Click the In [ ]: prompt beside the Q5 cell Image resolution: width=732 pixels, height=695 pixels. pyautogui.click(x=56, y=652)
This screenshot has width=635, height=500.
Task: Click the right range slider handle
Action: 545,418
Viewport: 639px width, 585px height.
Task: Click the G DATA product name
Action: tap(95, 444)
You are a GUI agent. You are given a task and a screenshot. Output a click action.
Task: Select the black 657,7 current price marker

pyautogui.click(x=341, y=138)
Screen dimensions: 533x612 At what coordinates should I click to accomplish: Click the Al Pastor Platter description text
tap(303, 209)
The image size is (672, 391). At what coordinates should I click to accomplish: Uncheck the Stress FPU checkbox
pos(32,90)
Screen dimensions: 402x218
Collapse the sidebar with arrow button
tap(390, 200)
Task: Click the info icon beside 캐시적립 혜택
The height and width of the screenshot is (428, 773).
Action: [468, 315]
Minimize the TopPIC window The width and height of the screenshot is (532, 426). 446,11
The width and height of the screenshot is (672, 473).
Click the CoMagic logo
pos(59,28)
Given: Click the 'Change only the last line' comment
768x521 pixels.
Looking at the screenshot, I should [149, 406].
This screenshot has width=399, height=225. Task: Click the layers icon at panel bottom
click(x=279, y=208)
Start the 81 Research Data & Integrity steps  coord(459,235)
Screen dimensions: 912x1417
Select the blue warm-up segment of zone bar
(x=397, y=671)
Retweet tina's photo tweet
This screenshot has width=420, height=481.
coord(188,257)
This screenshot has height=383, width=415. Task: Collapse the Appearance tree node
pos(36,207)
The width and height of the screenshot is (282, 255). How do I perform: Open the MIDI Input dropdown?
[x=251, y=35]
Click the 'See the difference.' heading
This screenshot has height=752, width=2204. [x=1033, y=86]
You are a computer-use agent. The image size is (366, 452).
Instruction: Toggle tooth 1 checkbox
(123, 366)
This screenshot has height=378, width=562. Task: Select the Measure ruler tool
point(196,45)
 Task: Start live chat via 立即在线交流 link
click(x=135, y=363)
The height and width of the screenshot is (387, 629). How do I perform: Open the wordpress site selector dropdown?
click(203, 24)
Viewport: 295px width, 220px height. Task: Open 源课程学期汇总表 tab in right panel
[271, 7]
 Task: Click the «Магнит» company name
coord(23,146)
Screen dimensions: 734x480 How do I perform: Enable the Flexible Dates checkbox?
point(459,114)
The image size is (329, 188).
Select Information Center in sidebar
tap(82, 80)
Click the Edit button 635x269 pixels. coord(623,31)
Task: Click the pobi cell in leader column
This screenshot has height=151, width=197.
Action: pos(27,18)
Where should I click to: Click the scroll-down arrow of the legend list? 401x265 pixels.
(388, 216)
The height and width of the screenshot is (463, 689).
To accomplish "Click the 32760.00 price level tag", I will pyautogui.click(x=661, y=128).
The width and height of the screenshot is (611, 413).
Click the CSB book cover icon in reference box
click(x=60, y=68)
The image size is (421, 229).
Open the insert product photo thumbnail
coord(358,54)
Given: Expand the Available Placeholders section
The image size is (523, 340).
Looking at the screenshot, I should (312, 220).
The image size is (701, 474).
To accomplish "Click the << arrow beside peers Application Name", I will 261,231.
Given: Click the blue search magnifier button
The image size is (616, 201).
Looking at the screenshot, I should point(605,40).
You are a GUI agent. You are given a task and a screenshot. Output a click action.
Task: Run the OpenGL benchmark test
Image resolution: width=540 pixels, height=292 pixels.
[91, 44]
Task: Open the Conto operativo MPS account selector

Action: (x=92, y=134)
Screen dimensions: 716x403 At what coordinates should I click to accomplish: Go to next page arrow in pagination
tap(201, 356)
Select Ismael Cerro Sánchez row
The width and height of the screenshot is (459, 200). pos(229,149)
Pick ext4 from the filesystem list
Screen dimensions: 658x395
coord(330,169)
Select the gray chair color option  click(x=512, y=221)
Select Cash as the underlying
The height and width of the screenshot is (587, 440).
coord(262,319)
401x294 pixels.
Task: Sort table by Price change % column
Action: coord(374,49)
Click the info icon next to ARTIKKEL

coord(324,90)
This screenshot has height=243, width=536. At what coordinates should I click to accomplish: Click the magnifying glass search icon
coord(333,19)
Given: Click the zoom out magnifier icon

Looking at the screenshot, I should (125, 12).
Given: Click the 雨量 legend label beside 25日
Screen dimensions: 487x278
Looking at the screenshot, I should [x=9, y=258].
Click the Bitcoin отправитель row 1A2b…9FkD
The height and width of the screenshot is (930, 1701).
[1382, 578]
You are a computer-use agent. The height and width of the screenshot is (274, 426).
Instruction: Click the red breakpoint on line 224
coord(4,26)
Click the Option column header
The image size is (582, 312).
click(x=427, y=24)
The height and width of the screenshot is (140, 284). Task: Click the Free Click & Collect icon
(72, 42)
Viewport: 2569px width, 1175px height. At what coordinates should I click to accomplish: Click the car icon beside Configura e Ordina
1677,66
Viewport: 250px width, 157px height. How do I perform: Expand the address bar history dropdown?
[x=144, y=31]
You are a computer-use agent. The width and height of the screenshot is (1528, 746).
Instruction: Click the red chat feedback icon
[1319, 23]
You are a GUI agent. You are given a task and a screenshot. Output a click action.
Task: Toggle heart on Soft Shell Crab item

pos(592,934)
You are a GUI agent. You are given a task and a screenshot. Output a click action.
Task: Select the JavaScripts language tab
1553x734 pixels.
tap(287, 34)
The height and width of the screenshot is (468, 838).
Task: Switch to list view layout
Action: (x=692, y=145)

+ + + + +

- WHAT THE EXERCISE ASKS
Look above for the line with "The height and width of the screenshot is (428, 773)." and the line with "The image size is (329, 188).". Write out those two lines and all the lines between them, exactly, and no others.

- ANSWER TO THIS TASK
The height and width of the screenshot is (428, 773).
Action: [468, 315]
Minimize the TopPIC window The width and height of the screenshot is (532, 426). 446,11
The width and height of the screenshot is (672, 473).
Click the CoMagic logo
pos(59,28)
Given: Click the 'Change only the last line' comment
768x521 pixels.
Looking at the screenshot, I should [149, 406].
This screenshot has width=399, height=225. Task: Click the layers icon at panel bottom
click(x=279, y=208)
Start the 81 Research Data & Integrity steps  coord(459,235)
Screen dimensions: 912x1417
Select the blue warm-up segment of zone bar
(x=397, y=671)
Retweet tina's photo tweet
This screenshot has width=420, height=481.
coord(188,257)
This screenshot has height=383, width=415. Task: Collapse the Appearance tree node
pos(36,207)
The width and height of the screenshot is (282, 255). How do I perform: Open the MIDI Input dropdown?
[x=251, y=35]
Click the 'See the difference.' heading
This screenshot has height=752, width=2204. [x=1033, y=86]
You are a computer-use agent. The image size is (366, 452).
Instruction: Toggle tooth 1 checkbox
(123, 366)
This screenshot has height=378, width=562. Task: Select the Measure ruler tool
point(196,45)
 Task: Start live chat via 立即在线交流 link
click(x=135, y=363)
The height and width of the screenshot is (387, 629). How do I perform: Open the wordpress site selector dropdown?
click(203, 24)
Viewport: 295px width, 220px height. Task: Open 源课程学期汇总表 tab in right panel
[271, 7]
 Task: Click the «Магнит» company name
coord(23,146)
Screen dimensions: 734x480 How do I perform: Enable the Flexible Dates checkbox?
point(459,114)
The image size is (329, 188).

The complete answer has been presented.